Pintura abstracta vertical. Un fondo azul oscuro texturizado con franjas horizontales incisas de color blanco. Cuatro formas rectangulares irregulares de color rojo brillante están distribuidas verticalmente en la composición. Las formas rojas aparecen entre las líneas blancas, creando una sensación de profundidad y capas sobre el fondo azul.
STRATA X — SIGNUM, una pintura abstracta de Maurizio Valch de la serie STRATA, explora la tensión entre materia, color y forma a través de estratos visuales.

Obra publicada / STRATA

SIGNUM

Abstracción vertical con bloques de color y líneas incisas

Medidas
31.5 × 47.2 in / 80 × 120 cm
Serie
STRATA Serie pictórica STRATA 2026–Present · 14 obras La serie STRATA de Maurizio Valch presenta pintura abstracta contemporánea, una obra de arte con superficies estratificadas. Realizada con acrílico y óleo sobre lienzo, esta serie se distingue por sus densos campos cromáticos y sus profundas incisiones, que sugieren un territorio interior y arquetípico. Ver serie
Estudios de contexto
5

Nota conceptual

La mirada se adentra en un campo vertical dominado por una profunda gama de azules oscuros, que evoca la inmensidad del índigo o el ultramar. La superficie pictórica, elaborada con acrílico y óleo sobre lienzo, revela una pintura matérica texturizada, resultado de la superposición de capas y el uso de la espátula. A través de este fondo, varias líneas finas y sinuosas, de un blanco tenue, trazan divisiones que sugieren niveles o estratos, como líneas incisas delicadas sobre la materia. Estas marcas, dispuestas horizontalmente, guían la composición sin imponer una geometría rígida. Entre estas líneas y el fondo texturizado, emergen cuatro formas irregulares de un rojo carmesí vibrante. Estos bloques de color, aplicados con una presencia palpable, contrastan intensamente con el azul índigo y rojo carmesí profundo, creando puntos focales que anclan la composición y otorgan una sensación de profundidad contenida. Cada forma roja parece flotar o descansar sobre las capas subyacentes, estableciendo una tensión entre quietud y emergencia. La obra, una pintura abstracta vertical de la serie STRATA, invita a recorrer visualmente sus planos superpuestos y a contemplar cómo la materia se organiza en un territorio interior.

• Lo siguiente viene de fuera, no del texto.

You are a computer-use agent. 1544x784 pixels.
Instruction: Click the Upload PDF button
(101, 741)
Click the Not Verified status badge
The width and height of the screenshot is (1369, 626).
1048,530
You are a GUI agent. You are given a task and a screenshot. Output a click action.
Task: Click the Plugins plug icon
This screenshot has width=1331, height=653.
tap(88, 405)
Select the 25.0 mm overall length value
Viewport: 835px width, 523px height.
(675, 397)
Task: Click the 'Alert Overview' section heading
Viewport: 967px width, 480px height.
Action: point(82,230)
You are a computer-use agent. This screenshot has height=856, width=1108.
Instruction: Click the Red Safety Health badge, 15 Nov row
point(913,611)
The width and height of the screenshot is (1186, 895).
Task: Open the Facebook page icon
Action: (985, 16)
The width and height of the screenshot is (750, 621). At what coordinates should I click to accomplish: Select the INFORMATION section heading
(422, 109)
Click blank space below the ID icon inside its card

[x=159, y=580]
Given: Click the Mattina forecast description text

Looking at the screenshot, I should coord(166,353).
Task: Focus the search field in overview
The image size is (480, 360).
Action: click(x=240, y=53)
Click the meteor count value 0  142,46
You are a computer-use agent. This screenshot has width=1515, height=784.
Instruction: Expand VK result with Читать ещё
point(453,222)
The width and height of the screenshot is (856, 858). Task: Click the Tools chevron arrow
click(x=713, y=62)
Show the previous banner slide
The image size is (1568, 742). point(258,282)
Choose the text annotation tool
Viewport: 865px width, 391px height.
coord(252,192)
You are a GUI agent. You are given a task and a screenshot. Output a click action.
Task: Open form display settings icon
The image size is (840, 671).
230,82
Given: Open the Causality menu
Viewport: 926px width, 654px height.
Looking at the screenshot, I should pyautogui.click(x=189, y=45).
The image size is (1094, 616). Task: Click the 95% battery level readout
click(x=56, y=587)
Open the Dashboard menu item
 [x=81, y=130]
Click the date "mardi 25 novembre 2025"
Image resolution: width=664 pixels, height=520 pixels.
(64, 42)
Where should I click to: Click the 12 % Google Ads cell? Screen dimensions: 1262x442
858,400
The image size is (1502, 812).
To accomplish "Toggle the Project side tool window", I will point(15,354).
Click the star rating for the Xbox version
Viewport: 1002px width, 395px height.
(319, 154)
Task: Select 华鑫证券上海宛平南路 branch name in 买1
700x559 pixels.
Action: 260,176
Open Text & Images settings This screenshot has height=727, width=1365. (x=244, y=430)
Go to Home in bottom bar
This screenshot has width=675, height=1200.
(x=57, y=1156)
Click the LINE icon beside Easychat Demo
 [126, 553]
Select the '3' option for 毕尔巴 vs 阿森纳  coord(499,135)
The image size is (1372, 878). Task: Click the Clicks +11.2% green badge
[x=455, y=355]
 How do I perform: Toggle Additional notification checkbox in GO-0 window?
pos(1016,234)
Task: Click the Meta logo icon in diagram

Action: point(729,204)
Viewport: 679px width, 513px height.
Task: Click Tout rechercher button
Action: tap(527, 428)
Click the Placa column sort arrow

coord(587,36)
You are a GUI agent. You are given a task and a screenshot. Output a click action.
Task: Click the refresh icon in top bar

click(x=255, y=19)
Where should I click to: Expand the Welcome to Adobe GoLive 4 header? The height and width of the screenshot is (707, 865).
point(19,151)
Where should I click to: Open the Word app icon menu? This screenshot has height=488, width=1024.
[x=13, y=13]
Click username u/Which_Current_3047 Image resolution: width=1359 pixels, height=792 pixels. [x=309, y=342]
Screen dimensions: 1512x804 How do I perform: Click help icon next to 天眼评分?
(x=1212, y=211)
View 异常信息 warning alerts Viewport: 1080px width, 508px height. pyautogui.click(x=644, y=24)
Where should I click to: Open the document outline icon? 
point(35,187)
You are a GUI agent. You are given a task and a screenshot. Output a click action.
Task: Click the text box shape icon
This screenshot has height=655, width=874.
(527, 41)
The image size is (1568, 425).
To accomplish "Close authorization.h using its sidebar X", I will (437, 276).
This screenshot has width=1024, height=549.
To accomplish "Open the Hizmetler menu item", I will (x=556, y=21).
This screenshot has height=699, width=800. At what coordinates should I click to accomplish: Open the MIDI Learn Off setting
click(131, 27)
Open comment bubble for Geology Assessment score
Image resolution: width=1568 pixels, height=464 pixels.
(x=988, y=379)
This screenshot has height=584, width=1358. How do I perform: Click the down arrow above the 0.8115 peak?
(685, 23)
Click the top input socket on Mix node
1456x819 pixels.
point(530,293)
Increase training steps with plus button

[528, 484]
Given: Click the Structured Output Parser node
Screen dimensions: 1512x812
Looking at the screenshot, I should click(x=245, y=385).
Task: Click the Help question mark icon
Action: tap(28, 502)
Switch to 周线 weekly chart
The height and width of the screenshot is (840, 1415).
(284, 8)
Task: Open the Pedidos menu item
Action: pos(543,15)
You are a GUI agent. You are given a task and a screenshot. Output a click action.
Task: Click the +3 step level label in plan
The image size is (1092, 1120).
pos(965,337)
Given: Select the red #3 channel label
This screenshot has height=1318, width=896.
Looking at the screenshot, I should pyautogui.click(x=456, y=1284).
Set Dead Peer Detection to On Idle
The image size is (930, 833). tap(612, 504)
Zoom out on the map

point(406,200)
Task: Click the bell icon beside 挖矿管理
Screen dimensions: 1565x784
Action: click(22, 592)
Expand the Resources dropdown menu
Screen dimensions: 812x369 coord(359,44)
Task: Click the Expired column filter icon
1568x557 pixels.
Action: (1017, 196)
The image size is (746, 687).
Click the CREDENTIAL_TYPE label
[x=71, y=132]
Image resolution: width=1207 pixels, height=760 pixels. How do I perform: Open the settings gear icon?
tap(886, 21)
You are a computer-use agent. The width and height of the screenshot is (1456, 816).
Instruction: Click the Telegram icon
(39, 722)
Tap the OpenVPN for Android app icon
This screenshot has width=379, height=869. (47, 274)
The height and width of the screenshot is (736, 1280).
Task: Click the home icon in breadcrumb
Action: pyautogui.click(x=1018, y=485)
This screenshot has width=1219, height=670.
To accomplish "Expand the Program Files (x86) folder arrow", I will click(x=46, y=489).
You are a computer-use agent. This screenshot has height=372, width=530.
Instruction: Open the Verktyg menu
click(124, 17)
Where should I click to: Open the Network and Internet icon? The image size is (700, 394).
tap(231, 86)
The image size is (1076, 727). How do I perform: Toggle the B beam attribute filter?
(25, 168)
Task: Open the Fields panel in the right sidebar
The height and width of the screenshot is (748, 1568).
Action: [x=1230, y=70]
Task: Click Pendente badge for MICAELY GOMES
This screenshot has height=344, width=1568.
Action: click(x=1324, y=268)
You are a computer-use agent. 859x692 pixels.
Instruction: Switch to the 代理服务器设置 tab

El ojo se mueve desde los bloques rojos, que funcionan como hitos, hacia las líneas y la textura del azul, desvelando una arquitectura visual donde la memoria y la transformación se insinúan sin narrativas explícitas.

La inmersión en la profunda gama de azules oscuros de la obra, que evoca el índigo y el ultramar, resuena con el legado de Mark Rothko al configurar una atmósfera envolvente donde el color asume el protagonismo absoluto. En esta superficie vertical, la superposición de capas y la textura matérica de óleo y acrílico dotan al fondo de una densidad que intensifica la vibración de este gran campo cromático. Sobre este espacio, la presencia de cuatro formas irregulares de rojo carmesí flotando establece una contenida profundidad emocional. Esta atmósfera es a su vez organizada por finas líneas sinuosas de un blanco tenue, un recurso afín a las propuestas de Barnett Newman, donde la mínima intervención lineal estructura el plano pictórico. Estas marcas horizontales, que sugieren estratos delicadamente incisos sobre la materia, guían la mirada por la superficie sin imponer rigideces geométricas, transformando la simple división en un sutil acontecimiento perceptivo. Asimismo, la incorporación de los bloques de color carmesí aplicados con una presencia física palpable revela una sintonía con Nicolas de Staël al estructurar el espacio mediante masas cromáticas compactas. Al situar estas formas rojas como hitos que anclan la composición frente al fondo texturizado, se genera un diálogo entre la quietud y la emergencia de los elementos, organizando la materia de este territorio interior en un equilibrado dinamismo visual.